Hallo Sky,
stimme dir in vielem zu. Denke es kommen mehrer Faktoren zusammen:
Können und Kreativität sind die wichtigsten. Schönheit ist mir zu subjektiv. Es kommt eher darauf an, das Kunst etwas beim Betrachter auslöst. Damit wäre auch die weiß gestrichene Wand Kunst wenn sie jemand gut findet. Dagegen ist auch nichts einzuwenden. Der Wert in Geld und der emotionale Wert können ja verschieden sein.
Wenn eine Privatperson ein Kunstwerk kauft oder damit handelt, dann ist es mir völlig egal, ob es handwerkliches Können oder große Kreativität benötigte um es zu schaffen. Wenn also jemand eine weiße Wand für 100 000 Euro kauft ist es seine Sache.
Sollte aber die öffentliche Hand so ein Kunstwerk kaufen, dann wäre es in meinen Augen unverantwortlich. Sind aber Kreativität oder Können sichtbar, dann kann ein Kauf gerechtfertigt sein, auch wenn viele das Kunstwerk eben nicht schön finden, ein Problem übrigens für Politiker solche Kunst zu fördern.
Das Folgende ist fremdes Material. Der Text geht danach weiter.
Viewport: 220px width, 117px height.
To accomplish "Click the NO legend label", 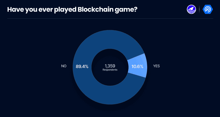I will tap(64, 66).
Kopieren kann auch zur Kunst werden und der Kopierer zum Künstler. Zum Beispiel Andy Warhol.
Sky Darmos hat geschrieben:
Eine wirklichkeitsgetreue Abbildung der Umwelt sehe ich nicht als Kunst an, denn das ist etwas was ein Fotoapperat auch vermag - hab absichtlich vermieden "kann" zu schreiben ^^
Da laß ich mich von meiner Meinung nicht abbringen, ein Foto ist nie eine wirklichkeitsgetreue Abbildung der Realität. Es ist immer ein Produkt, beeinflußt duch viele Faktoren. Bildauschnitt, Blickwinkel, Belichtungszeit, Filter, Schärfe, Blitzlicht, Weißabgleich, alles dient dazu ein Foto so zu gestalten, das es den Vorstellungen des Fotografen entspricht. Schon mit der Wahl des Negativfilms hat man eine Vorentscheidung getroffen.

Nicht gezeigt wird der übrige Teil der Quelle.